Phase 6 — under-contract dispatch

Phase 6 (M250+) extends the Arena to measure not just "did the agent solve the bug?" but "did the agent solve the bug in a compliance-respecting way?"

What "under contract" means

In Phase 5, the only oracle is cargo test. An agent can pass that oracle while emitting code that violates pmat comply check --strict (the project's quality posture: complexity caps, lint rules, allowed-unwrap policy, etc.).

In Phase 6, the oracle is compound:

oracle_passed iff (cargo_test_exit_code == 0
                   AND grep "test result: ok" in test output
                   AND pmat comply check --strict exit_code == 0)

pmat comply runs at the end of the session AND after every Write / Edit if --compliance-enforced is set (per-turn compliance gating).

The four Phase-6-specific outcomes

Outcome	When
`ComplianceFailed { check, turn }`	Cargo test passed, but final-state compliance check rejected.
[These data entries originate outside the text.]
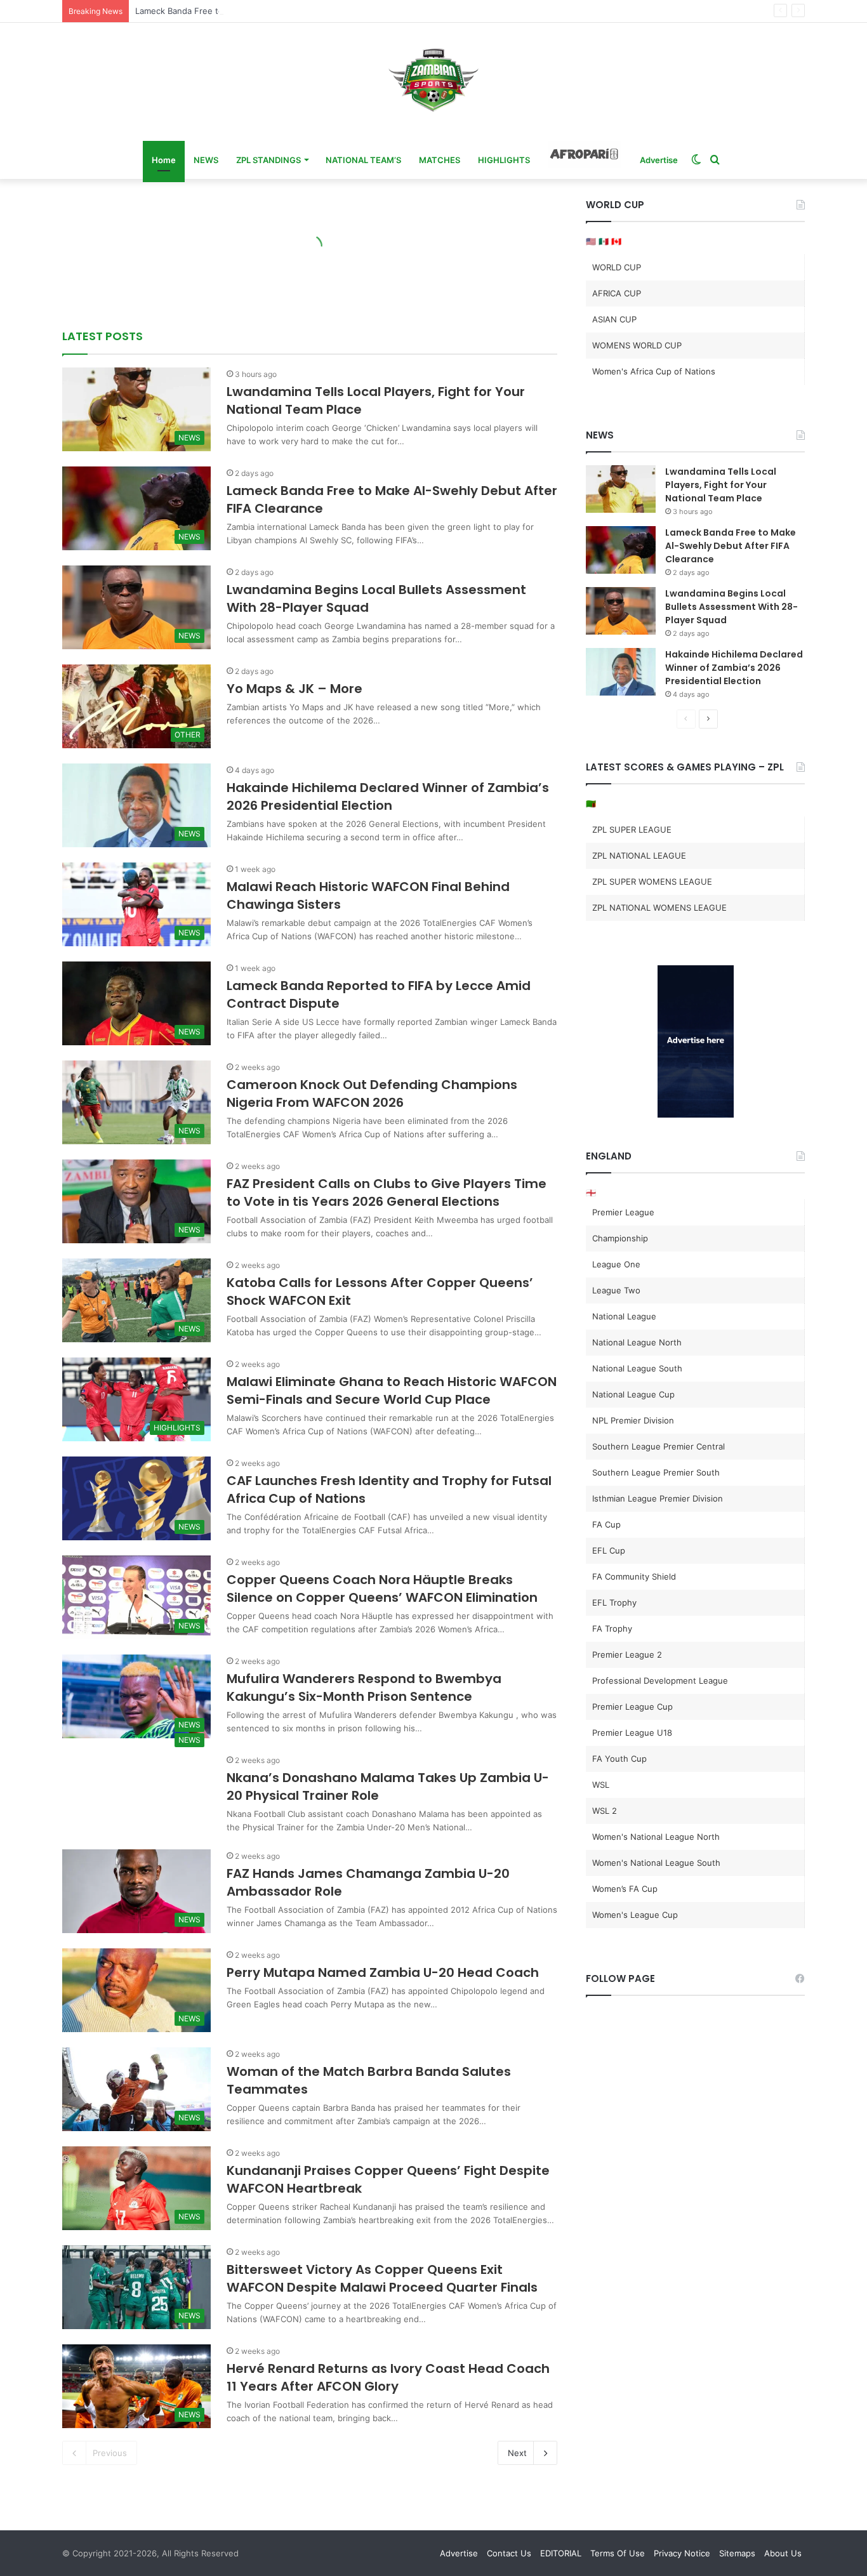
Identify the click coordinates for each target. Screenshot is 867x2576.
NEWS (206, 160)
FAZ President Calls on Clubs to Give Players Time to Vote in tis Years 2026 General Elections (386, 1192)
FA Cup (606, 1524)
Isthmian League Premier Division (657, 1498)
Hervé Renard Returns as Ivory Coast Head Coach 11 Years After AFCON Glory (388, 2377)
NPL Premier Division (633, 1420)
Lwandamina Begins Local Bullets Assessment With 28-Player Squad (731, 606)
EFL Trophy (614, 1602)
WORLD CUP (616, 267)
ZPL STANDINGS (268, 160)
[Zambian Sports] (433, 80)
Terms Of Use (617, 2553)
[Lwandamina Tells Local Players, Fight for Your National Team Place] (621, 489)
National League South (637, 1368)
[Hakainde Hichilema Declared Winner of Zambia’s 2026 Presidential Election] (621, 672)
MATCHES (439, 160)
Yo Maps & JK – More (294, 688)
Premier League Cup (632, 1706)
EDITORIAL (560, 2553)
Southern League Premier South (656, 1472)
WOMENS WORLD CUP (637, 345)
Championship (620, 1238)
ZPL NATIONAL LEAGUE (639, 855)
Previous (110, 2453)
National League (624, 1316)
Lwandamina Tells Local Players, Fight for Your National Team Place (720, 485)
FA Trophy (612, 1628)
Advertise (659, 160)
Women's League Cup (635, 1915)
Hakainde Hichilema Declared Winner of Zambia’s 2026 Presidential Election (388, 796)
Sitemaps (737, 2553)
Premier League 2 (627, 1654)
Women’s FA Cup (625, 1889)
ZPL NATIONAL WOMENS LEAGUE (659, 907)
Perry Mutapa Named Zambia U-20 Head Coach (383, 1972)
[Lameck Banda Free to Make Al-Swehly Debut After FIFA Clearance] (621, 550)
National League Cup (633, 1394)
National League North (637, 1342)
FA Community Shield (634, 1576)
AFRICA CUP (616, 293)
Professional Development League (660, 1680)
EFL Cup (608, 1550)
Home (164, 160)
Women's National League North (656, 1837)
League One (616, 1264)
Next (517, 2453)
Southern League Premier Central (658, 1446)
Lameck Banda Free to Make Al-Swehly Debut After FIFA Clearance (268, 11)
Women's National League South (656, 1863)
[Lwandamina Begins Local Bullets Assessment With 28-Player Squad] (621, 611)
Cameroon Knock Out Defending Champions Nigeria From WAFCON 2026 (372, 1093)
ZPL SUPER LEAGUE (632, 829)
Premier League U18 (632, 1732)
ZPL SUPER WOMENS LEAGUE (652, 881)
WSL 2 (604, 1811)
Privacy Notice (682, 2553)
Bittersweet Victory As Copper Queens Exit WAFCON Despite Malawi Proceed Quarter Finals (382, 2278)
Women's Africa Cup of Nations (653, 371)
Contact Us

Distinct from `OracleFailedAfterMaxTurns`.
`ComplianceTrap { file, last_reason, consecutive_count }`	Same `(file, sha256)` failed compliance N turns in a row (default 3). Saves token cost.
`AgentTextLoop { consecutive_text_turns, last_text_excerpt }` (M292)	N consecutive text-only turns (no tool_call). Opt-in via `PHASE6_MAX_CONSECUTIVE_TEXT_TURNS > 0`.
`OraclePassed` (Phase 6 sense)	BOTH cargo test AND `pmat comply check --strict` pass.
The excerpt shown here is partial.